Nous avons longtemps procédé de cette manière : le vélo à volant, l’accordéon et l’ami René, tous inscrits aujourd’hui, grâce à la déconcentration des commissions d’acquisition, à l’inventaire du Mucem [8], sont passés par le purgatoire.
Christian Hottin : J’aimerais revenir brièvement sur cette commission, ce Conseil artistique des musées de France, devant lequel il fallait faire passer les pièces avant de les intégrer aux collections. Toi-même, en tant que conservatrice chargée de la collecte de ces objets, j’imagine que tu devais certainement préparer un argumentaire, pour essayer de franchir l’obstacle. Dès lors, quels étaient les ressorts de cet argumentaire ? Que peut-on opposer, en définitive, aux jugements de valeur dépréciatifs ou condescendants ?
Florence Pizzorni : Nous devions préparer un argumentaire, bien sûr : une pré-commission était organisée régulièrement au sein de l’établissement afin de trier, entre nous, parmi tous les objets que nous avions repérés lors de nos enquêtes de terrain, et, surtout en préalable, de construire et de valider collectivement ce que nous appelions des campagnes de recherche-collecte.

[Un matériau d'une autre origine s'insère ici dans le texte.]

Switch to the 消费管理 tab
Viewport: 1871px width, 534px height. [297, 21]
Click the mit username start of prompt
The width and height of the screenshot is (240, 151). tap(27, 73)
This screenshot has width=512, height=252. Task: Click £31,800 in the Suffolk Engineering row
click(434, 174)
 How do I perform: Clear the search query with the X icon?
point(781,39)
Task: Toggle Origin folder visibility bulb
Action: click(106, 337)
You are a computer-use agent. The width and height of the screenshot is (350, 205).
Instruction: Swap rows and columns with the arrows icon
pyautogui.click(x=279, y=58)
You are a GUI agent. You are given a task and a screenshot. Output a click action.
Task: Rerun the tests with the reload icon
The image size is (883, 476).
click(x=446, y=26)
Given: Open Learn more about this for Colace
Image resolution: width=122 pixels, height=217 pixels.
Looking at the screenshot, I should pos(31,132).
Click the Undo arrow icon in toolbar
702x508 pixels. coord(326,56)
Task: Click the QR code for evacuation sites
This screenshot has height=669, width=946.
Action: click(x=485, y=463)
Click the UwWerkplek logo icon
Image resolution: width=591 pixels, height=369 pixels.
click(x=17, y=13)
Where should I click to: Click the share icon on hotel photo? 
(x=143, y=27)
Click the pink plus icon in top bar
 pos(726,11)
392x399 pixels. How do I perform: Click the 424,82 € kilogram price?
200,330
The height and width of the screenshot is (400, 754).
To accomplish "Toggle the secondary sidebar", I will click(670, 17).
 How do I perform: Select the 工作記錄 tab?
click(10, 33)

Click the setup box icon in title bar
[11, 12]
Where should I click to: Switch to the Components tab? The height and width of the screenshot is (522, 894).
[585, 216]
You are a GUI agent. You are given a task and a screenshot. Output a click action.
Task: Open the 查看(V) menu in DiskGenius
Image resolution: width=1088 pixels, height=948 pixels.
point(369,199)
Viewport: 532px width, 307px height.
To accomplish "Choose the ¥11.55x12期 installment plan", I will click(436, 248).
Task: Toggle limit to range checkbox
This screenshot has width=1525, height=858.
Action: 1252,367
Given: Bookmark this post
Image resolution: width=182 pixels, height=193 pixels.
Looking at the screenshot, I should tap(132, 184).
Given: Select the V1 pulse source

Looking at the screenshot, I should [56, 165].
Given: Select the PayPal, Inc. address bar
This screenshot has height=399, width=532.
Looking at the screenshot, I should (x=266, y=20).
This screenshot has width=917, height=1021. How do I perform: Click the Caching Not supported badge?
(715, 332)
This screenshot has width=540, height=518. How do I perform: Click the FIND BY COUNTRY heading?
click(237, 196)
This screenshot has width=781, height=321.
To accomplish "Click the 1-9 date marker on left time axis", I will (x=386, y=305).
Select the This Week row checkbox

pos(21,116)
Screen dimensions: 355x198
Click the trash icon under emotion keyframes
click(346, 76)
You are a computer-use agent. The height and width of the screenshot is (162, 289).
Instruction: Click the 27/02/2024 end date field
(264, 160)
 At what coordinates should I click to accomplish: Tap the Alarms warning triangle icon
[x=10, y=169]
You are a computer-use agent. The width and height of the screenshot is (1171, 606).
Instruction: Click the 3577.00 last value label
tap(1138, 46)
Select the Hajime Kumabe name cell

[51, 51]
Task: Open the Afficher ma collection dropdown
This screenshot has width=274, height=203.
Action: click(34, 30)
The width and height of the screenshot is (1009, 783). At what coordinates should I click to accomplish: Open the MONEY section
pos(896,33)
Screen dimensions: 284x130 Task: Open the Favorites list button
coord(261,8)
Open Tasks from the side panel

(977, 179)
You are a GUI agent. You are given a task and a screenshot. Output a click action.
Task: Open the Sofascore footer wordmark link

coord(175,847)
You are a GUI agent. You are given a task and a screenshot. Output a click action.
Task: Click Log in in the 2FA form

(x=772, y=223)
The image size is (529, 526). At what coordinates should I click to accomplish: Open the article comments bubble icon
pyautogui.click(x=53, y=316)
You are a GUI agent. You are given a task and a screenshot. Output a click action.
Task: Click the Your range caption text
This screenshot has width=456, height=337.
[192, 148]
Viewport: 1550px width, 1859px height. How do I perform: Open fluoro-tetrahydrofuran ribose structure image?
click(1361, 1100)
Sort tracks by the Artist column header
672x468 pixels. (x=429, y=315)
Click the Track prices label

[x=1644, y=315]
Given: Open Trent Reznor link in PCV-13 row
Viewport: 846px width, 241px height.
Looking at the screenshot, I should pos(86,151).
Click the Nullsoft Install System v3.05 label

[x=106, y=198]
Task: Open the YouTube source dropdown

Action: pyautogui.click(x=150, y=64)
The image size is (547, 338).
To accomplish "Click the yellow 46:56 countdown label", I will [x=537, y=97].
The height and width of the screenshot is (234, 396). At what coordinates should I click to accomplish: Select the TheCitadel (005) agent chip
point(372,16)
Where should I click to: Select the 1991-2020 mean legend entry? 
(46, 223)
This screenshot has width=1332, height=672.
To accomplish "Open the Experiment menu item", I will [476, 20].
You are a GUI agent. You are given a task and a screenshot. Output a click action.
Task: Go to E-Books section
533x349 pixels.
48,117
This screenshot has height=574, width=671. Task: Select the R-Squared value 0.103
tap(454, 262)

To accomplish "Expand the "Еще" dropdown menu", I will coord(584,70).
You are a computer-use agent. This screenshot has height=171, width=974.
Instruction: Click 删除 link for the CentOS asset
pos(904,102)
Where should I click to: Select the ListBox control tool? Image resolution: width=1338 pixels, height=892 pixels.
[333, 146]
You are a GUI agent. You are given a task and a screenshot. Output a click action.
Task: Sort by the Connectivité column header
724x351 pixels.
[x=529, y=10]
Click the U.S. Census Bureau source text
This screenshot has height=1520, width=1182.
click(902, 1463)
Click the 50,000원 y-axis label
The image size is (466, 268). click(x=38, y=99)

Les critères de choix des objets reposaient en effet, sur des projets de recherche dûment énoncés, validés (par la pré-commission), actés, et également financés. Le musée des ATP, constitué en musée-laboratoire, cotutelle ministère de la Culture/CNRS-Centre d’ethnologie française (Segalen 2019a, 2019b), permettait une collaboration étroite et performante entre chercheurs et conservateurs œuvrant dans la même institution. Chaque département du musée était piloté par un binôme conservateur-chercheur. Ainsi les objets présentés n’étaient pas des trouvailles aléatoires isolées, mais constituaient dans leur ensemble, un corpus à l’appui d’une enquête thématisée. Leur accumulation, faisait sens, afin de matérialiser un propos problématisé.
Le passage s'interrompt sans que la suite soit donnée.